• [YOUR ASSIGNMENT]: Go through the lines below and transcribe each one exactly.

*** DATA TO USE ***

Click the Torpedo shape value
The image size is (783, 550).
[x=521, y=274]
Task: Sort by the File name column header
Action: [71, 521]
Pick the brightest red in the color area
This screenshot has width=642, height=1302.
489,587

***

• [REPLY TO THE EXERCISE]:
Click the Torpedo shape value
The image size is (783, 550).
[x=521, y=274]
Task: Sort by the File name column header
Action: [71, 521]
Pick the brightest red in the color area
This screenshot has width=642, height=1302.
489,587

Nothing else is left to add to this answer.